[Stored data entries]
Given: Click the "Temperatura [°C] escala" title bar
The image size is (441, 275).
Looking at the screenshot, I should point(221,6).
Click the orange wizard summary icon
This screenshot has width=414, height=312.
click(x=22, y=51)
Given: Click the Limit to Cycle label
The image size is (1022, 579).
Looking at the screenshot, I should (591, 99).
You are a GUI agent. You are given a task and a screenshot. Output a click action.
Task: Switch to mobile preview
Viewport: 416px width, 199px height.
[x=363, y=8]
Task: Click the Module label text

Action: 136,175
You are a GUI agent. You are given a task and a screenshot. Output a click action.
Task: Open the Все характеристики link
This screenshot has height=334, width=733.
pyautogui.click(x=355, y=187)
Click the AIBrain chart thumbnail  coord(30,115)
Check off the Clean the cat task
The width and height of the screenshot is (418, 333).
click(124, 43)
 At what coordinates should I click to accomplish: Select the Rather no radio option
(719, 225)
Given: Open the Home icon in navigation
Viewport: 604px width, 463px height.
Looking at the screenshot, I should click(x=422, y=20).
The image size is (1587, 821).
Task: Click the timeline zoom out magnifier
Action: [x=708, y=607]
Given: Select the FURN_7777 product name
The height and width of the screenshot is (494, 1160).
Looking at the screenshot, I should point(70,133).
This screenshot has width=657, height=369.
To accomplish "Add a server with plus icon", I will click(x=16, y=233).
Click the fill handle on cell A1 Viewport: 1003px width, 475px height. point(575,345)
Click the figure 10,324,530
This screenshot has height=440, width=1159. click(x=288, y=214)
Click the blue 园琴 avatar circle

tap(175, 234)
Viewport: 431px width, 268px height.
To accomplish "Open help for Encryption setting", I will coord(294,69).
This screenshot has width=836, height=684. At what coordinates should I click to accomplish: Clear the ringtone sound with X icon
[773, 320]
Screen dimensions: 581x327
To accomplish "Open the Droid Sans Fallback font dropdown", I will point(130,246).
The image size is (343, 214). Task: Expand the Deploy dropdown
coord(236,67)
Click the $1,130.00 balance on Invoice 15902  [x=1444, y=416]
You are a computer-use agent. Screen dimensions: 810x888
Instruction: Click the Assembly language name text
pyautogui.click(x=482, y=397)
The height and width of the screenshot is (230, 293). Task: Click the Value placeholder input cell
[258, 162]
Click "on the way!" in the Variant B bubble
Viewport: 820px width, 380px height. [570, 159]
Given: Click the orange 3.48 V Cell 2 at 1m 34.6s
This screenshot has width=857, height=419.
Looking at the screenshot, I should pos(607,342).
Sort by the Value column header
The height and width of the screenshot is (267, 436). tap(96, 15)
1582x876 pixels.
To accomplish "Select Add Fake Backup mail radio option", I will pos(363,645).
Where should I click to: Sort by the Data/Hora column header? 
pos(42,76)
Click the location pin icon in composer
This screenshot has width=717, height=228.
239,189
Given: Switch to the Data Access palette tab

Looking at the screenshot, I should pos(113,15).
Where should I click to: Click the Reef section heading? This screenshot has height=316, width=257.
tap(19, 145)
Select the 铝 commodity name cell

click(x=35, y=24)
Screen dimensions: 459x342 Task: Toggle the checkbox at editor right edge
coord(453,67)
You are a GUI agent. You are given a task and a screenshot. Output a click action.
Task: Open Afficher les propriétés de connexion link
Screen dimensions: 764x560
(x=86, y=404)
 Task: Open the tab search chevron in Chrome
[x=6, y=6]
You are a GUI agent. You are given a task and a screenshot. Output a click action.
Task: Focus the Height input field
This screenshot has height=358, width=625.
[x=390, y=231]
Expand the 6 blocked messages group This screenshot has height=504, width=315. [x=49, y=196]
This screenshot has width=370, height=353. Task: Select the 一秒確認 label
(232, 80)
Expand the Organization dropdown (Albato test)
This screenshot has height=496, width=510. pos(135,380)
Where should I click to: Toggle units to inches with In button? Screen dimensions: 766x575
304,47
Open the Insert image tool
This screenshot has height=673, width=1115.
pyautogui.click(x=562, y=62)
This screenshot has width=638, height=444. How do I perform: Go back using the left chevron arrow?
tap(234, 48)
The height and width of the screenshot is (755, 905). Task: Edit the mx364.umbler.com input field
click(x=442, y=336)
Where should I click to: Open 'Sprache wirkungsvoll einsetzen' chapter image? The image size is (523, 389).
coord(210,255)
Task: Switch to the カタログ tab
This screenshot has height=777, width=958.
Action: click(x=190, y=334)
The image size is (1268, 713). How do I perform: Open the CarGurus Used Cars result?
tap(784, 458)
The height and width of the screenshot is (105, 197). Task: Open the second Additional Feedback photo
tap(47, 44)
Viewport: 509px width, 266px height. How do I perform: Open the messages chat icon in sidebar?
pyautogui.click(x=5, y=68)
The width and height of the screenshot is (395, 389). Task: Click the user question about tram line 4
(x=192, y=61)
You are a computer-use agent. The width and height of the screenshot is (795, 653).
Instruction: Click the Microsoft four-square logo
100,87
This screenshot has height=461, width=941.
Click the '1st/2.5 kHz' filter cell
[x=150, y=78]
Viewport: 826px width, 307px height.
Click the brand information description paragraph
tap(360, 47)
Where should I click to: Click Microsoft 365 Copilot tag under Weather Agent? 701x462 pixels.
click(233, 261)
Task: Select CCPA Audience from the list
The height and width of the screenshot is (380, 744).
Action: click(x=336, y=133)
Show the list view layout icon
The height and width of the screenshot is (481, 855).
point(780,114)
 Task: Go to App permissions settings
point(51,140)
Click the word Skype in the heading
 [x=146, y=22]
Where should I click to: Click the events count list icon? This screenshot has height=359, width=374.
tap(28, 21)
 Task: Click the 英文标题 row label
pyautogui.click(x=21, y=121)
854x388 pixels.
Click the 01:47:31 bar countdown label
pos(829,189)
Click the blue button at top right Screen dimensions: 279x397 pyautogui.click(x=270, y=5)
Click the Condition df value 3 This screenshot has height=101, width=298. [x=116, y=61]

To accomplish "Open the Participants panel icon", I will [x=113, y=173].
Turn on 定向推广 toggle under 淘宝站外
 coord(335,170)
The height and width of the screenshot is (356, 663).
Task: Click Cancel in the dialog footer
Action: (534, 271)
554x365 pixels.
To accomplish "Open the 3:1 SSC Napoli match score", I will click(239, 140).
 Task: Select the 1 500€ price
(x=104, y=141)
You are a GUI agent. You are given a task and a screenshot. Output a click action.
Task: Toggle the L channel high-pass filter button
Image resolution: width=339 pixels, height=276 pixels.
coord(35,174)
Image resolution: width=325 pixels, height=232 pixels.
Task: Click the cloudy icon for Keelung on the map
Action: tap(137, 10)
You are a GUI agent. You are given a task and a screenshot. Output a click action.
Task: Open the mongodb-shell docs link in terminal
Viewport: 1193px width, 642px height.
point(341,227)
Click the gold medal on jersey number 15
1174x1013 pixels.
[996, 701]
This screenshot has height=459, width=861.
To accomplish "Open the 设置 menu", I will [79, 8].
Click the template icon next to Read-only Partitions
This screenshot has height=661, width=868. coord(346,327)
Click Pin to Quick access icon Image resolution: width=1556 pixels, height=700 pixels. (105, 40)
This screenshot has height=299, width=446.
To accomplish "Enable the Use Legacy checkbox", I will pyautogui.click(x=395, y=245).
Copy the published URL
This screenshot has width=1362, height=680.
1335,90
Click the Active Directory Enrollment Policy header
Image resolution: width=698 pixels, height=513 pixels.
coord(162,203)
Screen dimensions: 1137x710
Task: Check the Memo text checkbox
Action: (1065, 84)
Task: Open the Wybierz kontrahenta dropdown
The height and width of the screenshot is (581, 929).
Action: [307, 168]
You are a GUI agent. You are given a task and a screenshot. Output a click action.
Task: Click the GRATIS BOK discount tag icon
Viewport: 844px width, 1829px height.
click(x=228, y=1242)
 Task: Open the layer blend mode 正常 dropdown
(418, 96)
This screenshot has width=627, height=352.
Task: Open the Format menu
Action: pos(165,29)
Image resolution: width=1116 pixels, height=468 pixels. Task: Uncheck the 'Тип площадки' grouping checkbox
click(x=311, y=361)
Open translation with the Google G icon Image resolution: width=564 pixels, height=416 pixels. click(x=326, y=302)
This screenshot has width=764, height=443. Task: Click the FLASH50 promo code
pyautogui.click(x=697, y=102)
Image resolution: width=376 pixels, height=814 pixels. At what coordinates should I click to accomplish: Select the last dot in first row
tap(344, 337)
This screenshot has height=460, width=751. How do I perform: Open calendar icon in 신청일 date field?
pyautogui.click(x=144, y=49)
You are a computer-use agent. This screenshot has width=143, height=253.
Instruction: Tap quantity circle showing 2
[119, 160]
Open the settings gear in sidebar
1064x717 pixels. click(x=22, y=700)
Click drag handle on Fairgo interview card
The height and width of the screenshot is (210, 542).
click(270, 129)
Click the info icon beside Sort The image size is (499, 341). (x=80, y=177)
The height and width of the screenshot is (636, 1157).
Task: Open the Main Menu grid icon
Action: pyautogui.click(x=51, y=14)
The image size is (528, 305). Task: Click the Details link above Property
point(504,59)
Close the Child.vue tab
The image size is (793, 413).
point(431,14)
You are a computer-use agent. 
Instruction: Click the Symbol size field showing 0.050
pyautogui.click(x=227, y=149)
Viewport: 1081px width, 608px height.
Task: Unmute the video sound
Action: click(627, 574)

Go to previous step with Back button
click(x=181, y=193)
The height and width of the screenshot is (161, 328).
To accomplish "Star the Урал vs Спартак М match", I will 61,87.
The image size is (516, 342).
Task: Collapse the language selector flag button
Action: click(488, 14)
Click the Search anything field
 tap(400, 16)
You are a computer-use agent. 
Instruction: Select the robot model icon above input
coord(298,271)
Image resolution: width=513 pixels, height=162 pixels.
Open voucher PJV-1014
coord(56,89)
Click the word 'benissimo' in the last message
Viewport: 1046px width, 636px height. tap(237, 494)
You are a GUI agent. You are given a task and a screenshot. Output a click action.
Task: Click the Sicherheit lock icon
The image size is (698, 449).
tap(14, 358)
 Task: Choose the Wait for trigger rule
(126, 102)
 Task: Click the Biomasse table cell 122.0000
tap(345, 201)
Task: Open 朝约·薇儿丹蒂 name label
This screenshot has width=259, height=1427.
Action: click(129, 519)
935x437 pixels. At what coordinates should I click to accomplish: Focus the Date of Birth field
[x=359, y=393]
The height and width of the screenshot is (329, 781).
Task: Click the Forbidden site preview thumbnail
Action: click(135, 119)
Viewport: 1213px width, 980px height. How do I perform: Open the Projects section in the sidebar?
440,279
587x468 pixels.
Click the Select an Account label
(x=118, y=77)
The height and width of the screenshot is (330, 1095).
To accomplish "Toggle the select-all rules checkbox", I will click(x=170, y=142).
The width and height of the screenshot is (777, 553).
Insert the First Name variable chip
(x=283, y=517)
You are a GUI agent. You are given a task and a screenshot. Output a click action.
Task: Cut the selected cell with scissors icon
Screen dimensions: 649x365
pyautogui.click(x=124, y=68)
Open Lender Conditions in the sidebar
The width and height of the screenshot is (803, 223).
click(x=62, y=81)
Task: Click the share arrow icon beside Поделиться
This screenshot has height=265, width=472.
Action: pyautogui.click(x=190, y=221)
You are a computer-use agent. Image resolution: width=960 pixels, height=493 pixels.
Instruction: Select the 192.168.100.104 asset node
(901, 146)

▶ **Work item**: Above are the records. Copy the lines beginning at the one that has "This screenshot has height=459, width=861." and ending with the one that has "This screenshot has height=299, width=446.", unchanged.

▶ **Solution below**:
This screenshot has height=459, width=861.
To accomplish "Open the 设置 menu", I will [79, 8].
Click the template icon next to Read-only Partitions
This screenshot has height=661, width=868. coord(346,327)
Click Pin to Quick access icon Image resolution: width=1556 pixels, height=700 pixels. (105, 40)
This screenshot has height=299, width=446.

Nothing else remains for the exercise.